## Exercise tasks
A) According to the judgment excerpt, within what period may the trustee appeal to the Court under Section 34(4)?
B) For each statement below, state whether it agrees with the judgment excerpt, answering yes or no and quoting the words from the judgment excerpt that decide it. (i) The second case relating to Tamil Nadu arose under the provisions of the HR&CE Act. (ii) The Commissioner may accord sanction without the previous approval of the Government. (iii) In the Andhra Pradesh case, there was an offer to pay a higher amount than the one fixed by the Government.

## Excerpt to read
————————
Para 13: Sale by private negotiation which is not visible to the public eye and may even give rise to public suspicion should not, therefore, be permitted unless there are special reasons to justify the same. It has further been held that care must be taken to fix the reserve price after ascertaining the market value for safeguarding the interest of the endowment.

13. I do not know as to how these two decisions are helpful to the case of the writ petitioner. In the Andhra Pradesh case, the provisions of law quoted therein are entirely different from the Tamil Nadu HR&CE Act. Further, in that case, there was also an offer to pay higher amount than the one arbitrarily fixed by the Andhra Pradesh Government. In the second case relating to Tamil Nadu, it was not a case which arose under the provisions of the HR&CE Act, but it was on a scheme suit filed under Section 92 CPC. While deciding the matter, one should not lose sight of the provisions of law under which the impugned order came to be passed. It is, therefore, necessary to extract the provisions of Section 34 of the Tamil Nadu HR&CE Act in extenso for better appreciation of the facts of this case:

34. Alienation of immovable trust property.-(1) Any exchange, sale or mortgage and any lease for a term exceeding five years of any immovable property, belonging to, or given or endowed for the purposes of, any religious institution shall be null and void unless it is sanctioned by the Commissioner as being necessary or beneficial to the institution:

Provided that before such sanction is accorded, the particulars relating to the proposed transaction shall be published in such manner as may be prescribed, inviting objections and suggestions with respect thereto; and all objections and suggestions received from the trustee or other persons having interest shall be duly considered by the Commissioner:

Provided further that the Commissioner shall not accord such sanction without the previous approval of the Government.

Explanation.- Any lease of the property above mentioned though for a term not exceeding five years hall, if it contains a provision for renewal for a further term (so as to exceed five years in the aggregate), whether subject to any condition or not, be deemed to be a lease for a period exceeding five years.

(2) When according such sanction, the Commissioner may impose such conditions and give such direction, as he may deem necessary regarding the utilisation of the amount raised by the transaction, the investment thereof and in the case of a mortgage, regarding the discharge of the same within a reasonable period.

(3) A copy of the order made by the Commissioner under this section shall be communicated to the government and to the trustee and shall be published in such manner as may be prescribed.

(4) The trustee may, within three months from the date of his receipt of a copy of the order, and any person having interest may, within three months from the date of the publication of the order, appeal to the Court to modify the order or set it aside.
————————
## Dataset section
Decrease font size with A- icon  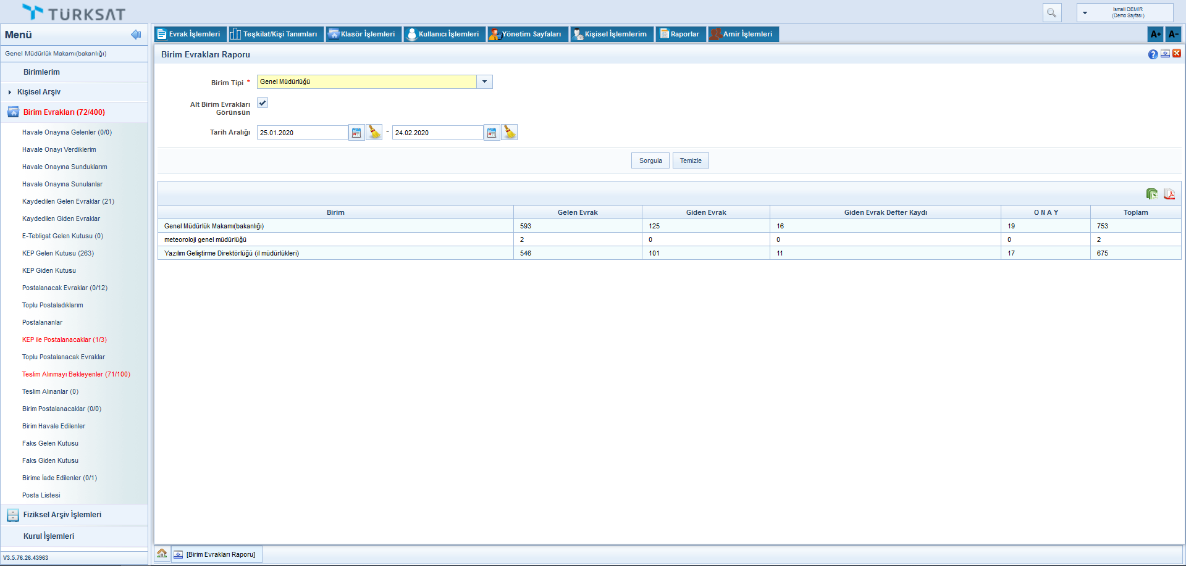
————————
## Responses per task
A) Within three months from the date of his receipt of a copy of the order.

B)
(i) No: "it was not a case which arose under the provisions of the HR&CE Act, but it was on a scheme suit filed under Section 92 CPC."
(ii) No: "the Commissioner shall not accord such sanction without the previous approval of the Government."
(iii) Yes: "there was also an offer to pay higher amount than the one arbitrarily fixed by the Andhra Pradesh Government."